Thursday, September 5, 2013

Dinosaur Jr.: I Bet on Sky



I'm not going to pretend like I'm the authority when I'm not. I'm the newcomer here, as I have the good fortune to be often. Like, that's the thing I actively do with this site: to find bands I haven't checked out yet, for whatever reason, and get into them if I can. Since I'm pretty selective in what I let get near me, it usually works out well (when it works at all.) So no, I'm not going to pretend I am the expert on Dinosaur Jr. and their multi-decade body of work, and how this album fits into that. I am just going to tell you that this is a fucking great album.

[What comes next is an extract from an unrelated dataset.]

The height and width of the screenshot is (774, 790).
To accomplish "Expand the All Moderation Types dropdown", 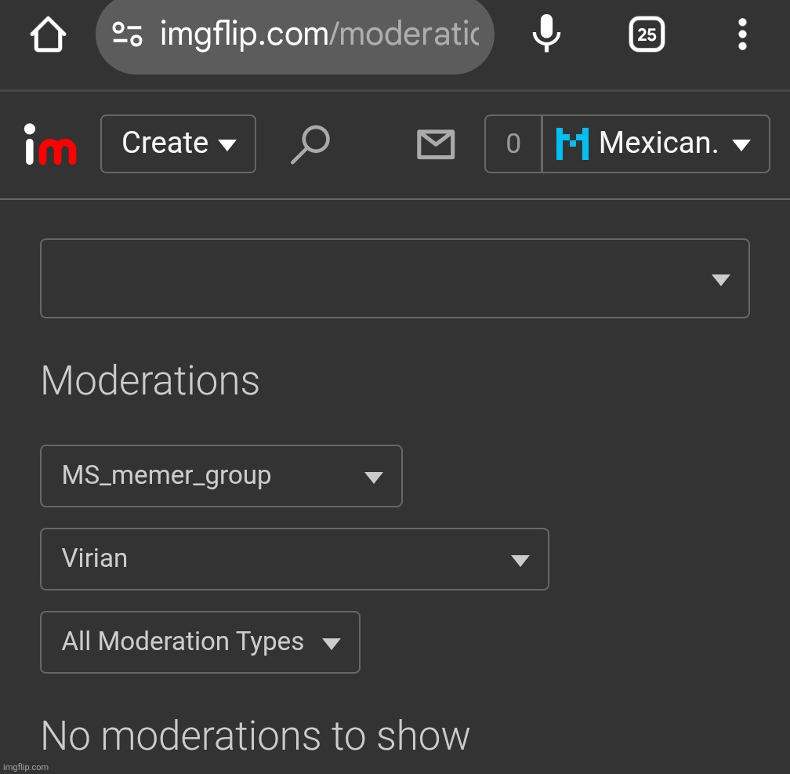I will click(200, 642).
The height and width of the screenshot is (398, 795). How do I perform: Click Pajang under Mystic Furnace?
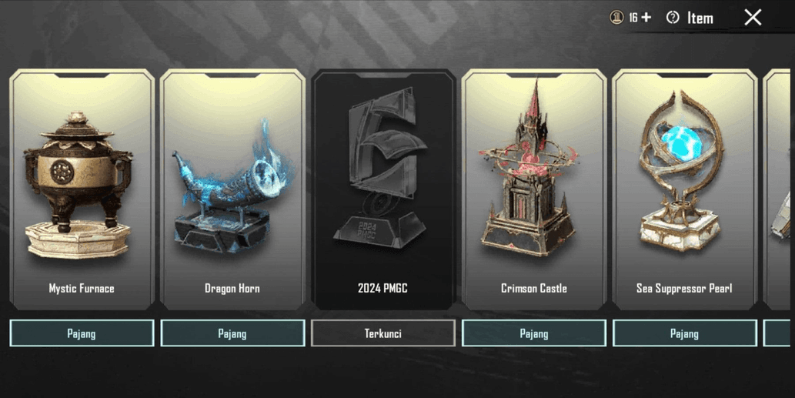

I named my site "Sound of the Week," basically to foreground the fact that I'm just really interested in the way things sound. The way it comes together. The sound of this album - the glamlike tone of the guitars, the hammering drums and the dried-out sound of J Mascis' voice, is just exactly what I want to hear. The highly charged opener, "Don't Pretend You Didn't Know," is a meal in and of itself. "Stick a Toe In" has a tense melancholy to it, with its tapped-out minor piano in the background and one of Mascis' most wizened, sorrowful vocals. "Watch the Corners" and "I Know It Oh So Well" are pretty breathtaking too, and then "See It On Your Side" puts it all together as an epic final exam. It's like a jam between Ziggy Stardust & the Spiders from Mars and Neil Young & Crazy Horse.

This is exactly the kind of album I always want to hear. On the one hand, the instruments, the music itself is grand, melodic, fiery, lively, passionate... but they're grounded by the vocals and lyrics, hitting the dimmer on their brightness, stifling their flame and adding a note of sour to the sweet. As observations about Dinosaur Jr. go, these may be pretty pedestrian, but they're also accurate, I think, and speak to what I believe is the simple pleasure of listening to truly great music. There are so many excellent, elegantly realized nooks and crannies on this album, you could just move right in and live in it, or at least rent it out for a while.